Before any player puts a foot to a ball, before the new Miami team’s official name and colors are revealed, before the Carnival-like spectacle of drums and dancers preceding the event inside the Adrienne Arsht Performing Arts Center, and before the construction of a stadium, these soccer supporters hooted and hollered their way into Monday’s announcement like a victory celebration for Miami’s futbol team.
After a late-morning rain, the sun came out just in time for dozens of Southern Legion members to march from the American Airlines Arena to the Arsht Center, chanting and waving U.S., Spanish, Argentine and other flags.
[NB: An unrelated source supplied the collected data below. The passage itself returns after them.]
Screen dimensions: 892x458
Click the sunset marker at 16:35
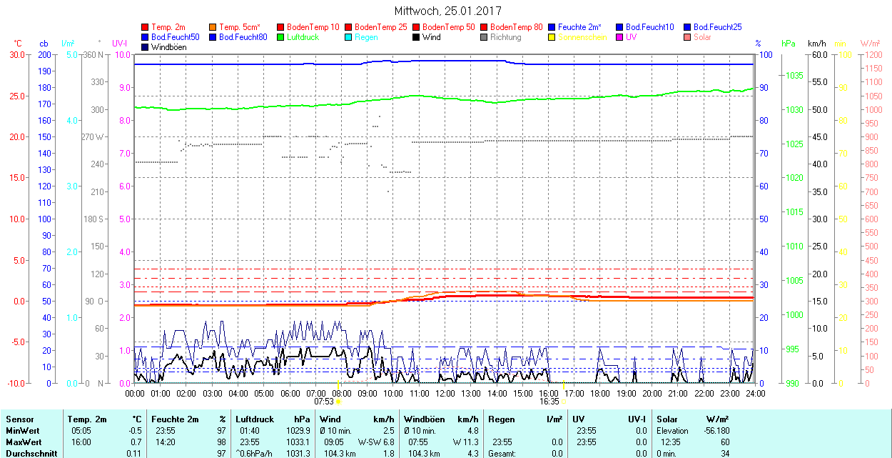[564, 402]
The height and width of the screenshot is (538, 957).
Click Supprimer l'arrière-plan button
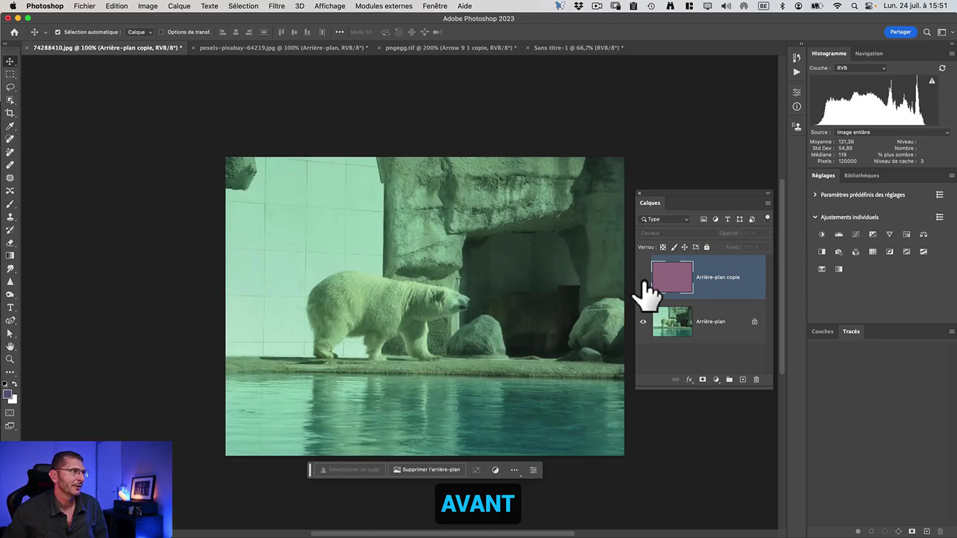coord(427,469)

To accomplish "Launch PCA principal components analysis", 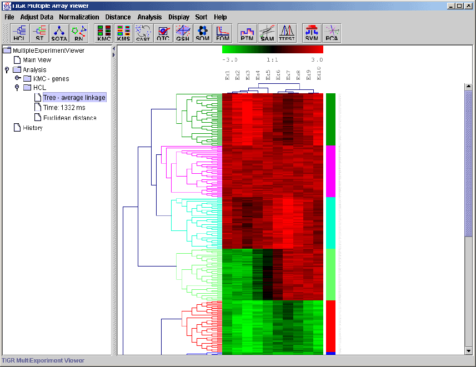I will (332, 33).
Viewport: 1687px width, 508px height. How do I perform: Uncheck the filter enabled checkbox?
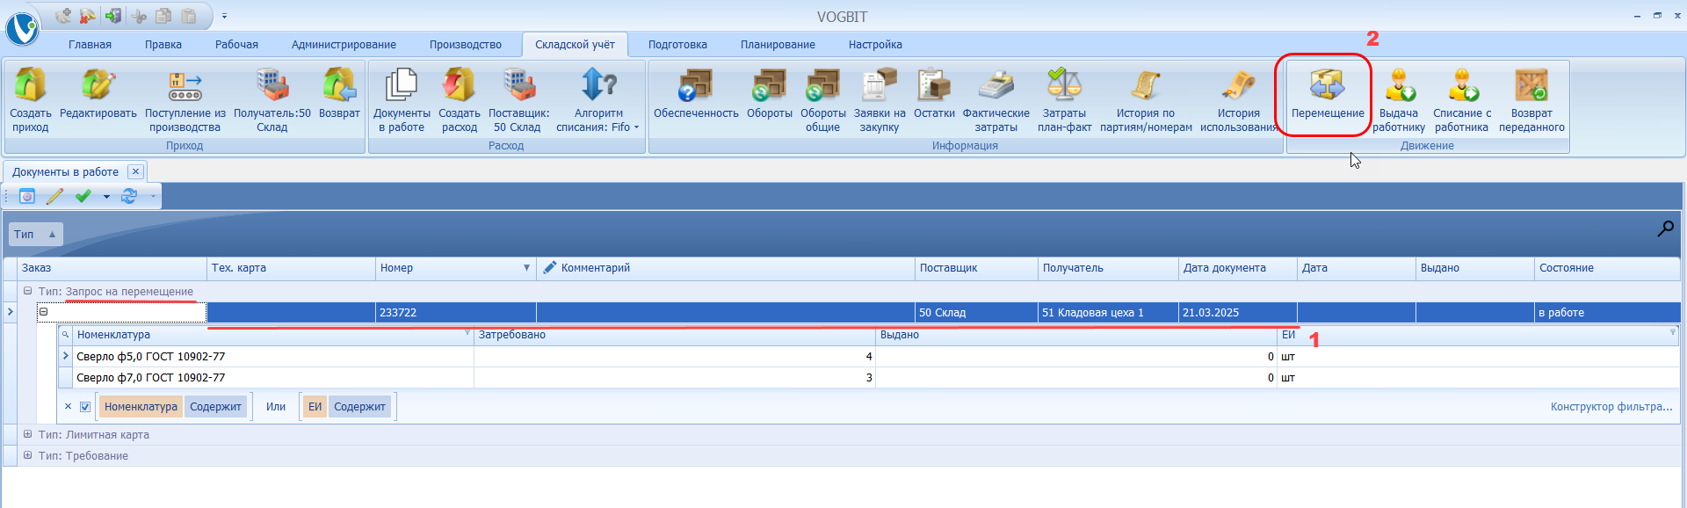tap(85, 407)
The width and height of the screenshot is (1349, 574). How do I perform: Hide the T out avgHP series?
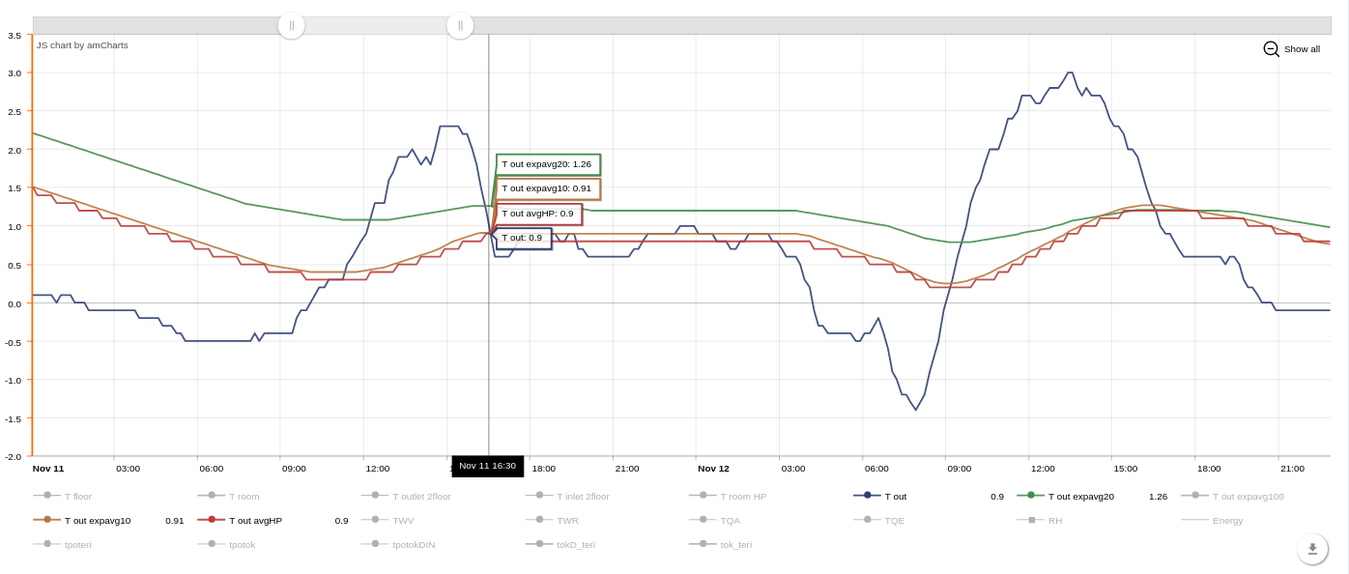(212, 520)
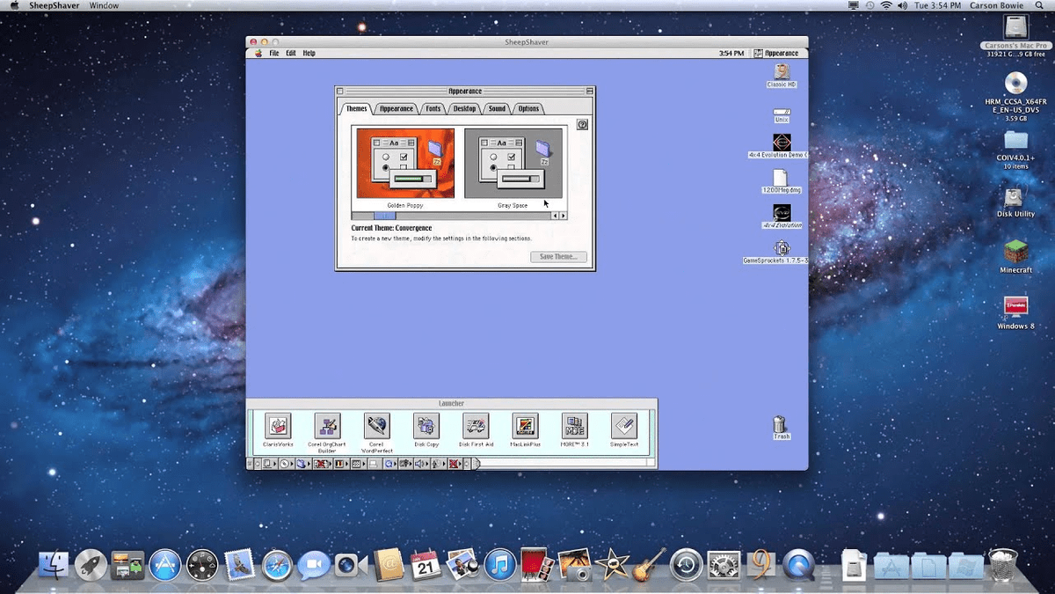This screenshot has width=1055, height=594.
Task: Switch to the Desktop tab
Action: click(464, 109)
They lovingly chanted some of the owners’ names — David Beckham, Marcelo Claure and Jorge and Jose Mas — and sprayed plumes of blue smoke while cars cruising on Biscayne Boulevard honked.
“I’ve been waiting for this ever since,” said Costa, 33, as the crowd grew louder on the approach to the auditorium.
As the event got under way, members of the Southern Legion roared from their seats — in the lower bowl in the auditorium but not exactly front row. Those seats were reserved for the VIPs. There may have been a few more standing ovations if the diehards had been seated up front.
But the Legion was recognized by every speaker, from the politicians to the emcee to the owners. The group and the hundreds of other fans who filled the rest of the auditorium might have been the real stars of the show. They showered each owner with cheers, and the owners responded by thanking the fans for their insistence.
Claure was clear: 60 days ago, it looked like it was over. There would be no team in Miami. Then the Mas brothers entered the fold, providing the local ownership piece. But Claure and Beckham said the people who wanted the team the most weighed heavily as the years-long process played out.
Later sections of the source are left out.